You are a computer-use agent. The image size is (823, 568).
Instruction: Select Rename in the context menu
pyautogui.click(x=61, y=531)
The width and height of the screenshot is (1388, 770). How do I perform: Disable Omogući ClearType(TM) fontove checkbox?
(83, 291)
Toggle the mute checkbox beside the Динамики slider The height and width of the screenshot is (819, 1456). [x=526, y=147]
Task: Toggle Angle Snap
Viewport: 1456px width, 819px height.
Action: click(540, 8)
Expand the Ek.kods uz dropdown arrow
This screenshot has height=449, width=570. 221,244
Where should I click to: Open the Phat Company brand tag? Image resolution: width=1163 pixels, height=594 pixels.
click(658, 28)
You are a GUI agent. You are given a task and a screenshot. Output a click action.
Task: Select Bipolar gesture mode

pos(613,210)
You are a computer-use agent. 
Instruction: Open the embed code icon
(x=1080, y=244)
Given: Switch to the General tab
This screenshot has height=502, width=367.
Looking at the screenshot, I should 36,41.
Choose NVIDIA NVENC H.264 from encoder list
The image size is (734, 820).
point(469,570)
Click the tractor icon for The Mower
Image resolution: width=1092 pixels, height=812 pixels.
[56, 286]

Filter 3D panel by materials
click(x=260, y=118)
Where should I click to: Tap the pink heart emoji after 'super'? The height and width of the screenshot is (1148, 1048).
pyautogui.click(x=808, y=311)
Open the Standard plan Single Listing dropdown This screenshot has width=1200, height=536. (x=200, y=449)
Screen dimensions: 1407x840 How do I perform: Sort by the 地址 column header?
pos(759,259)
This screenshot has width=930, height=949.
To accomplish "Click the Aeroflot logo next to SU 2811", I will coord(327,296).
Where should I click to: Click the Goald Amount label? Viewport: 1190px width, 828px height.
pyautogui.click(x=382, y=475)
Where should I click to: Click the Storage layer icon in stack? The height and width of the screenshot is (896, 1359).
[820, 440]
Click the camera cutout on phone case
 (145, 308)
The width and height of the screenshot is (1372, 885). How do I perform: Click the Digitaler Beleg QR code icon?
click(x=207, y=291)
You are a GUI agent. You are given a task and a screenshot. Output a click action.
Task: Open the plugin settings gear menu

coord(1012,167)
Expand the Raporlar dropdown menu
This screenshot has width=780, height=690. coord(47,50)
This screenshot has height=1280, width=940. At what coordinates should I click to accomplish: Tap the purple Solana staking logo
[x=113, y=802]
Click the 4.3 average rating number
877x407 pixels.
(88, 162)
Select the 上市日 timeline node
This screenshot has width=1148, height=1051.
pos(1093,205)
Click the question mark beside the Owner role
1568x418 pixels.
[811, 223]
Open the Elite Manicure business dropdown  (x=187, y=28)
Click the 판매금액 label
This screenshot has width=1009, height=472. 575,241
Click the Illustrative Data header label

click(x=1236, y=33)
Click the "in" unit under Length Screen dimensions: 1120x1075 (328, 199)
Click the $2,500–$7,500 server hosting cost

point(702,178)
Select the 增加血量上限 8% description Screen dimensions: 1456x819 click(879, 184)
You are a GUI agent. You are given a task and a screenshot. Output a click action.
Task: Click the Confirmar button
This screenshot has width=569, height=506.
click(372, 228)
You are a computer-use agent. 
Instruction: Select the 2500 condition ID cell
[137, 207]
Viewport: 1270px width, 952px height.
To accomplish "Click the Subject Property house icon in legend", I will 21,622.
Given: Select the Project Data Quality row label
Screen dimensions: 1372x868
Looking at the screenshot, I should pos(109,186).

● Problem to solve
Format the lines of the listing above as a numbered list, from the line with "This screenshot has width=930, height=949." up to and including the line with "Select the 增加血量上限", leaving out blank lines.

● Response to this task
1. This screenshot has width=930, height=949.
2. To accomplish "Click the Aeroflot logo next to SU 2811", I will coord(327,296).
3. Where should I click to: Click the Goald Amount label? Viewport: 1190px width, 828px height.
4. pyautogui.click(x=382, y=475)
5. Where should I click to: Click the Storage layer icon in stack? The height and width of the screenshot is (896, 1359).
6. [820, 440]
7. Click the camera cutout on phone case
8.  (145, 308)
9. The width and height of the screenshot is (1372, 885). How do I perform: Click the Digitaler Beleg QR code icon?
10. click(x=207, y=291)
11. You are a GUI agent. You are given a task and a screenshot. Output a click action.
12. Task: Open the plugin settings gear menu
13. coord(1012,167)
14. Expand the Raporlar dropdown menu
15. This screenshot has width=780, height=690. coord(47,50)
16. This screenshot has height=1280, width=940. At what coordinates should I click to accomplish: Tap the purple Solana staking logo
17. [x=113, y=802]
18. Click the 4.3 average rating number
19. 877x407 pixels.
20. (88, 162)
21. Select the 上市日 timeline node
22. This screenshot has width=1148, height=1051.
23. pos(1093,205)
24. Click the question mark beside the Owner role
25. 1568x418 pixels.
26. [811, 223]
27. Open the Elite Manicure business dropdown  (x=187, y=28)
28. Click the 판매금액 label
29. This screenshot has width=1009, height=472. 575,241
30. Click the Illustrative Data header label
31. click(x=1236, y=33)
32. Click the "in" unit under Length Screen dimensions: 1120x1075 (328, 199)
33. Click the $2,500–$7,500 server hosting cost
34. point(702,178)
35. Select the 增加血量上限 8% description Screen dimensions: 1456x819 click(879, 184)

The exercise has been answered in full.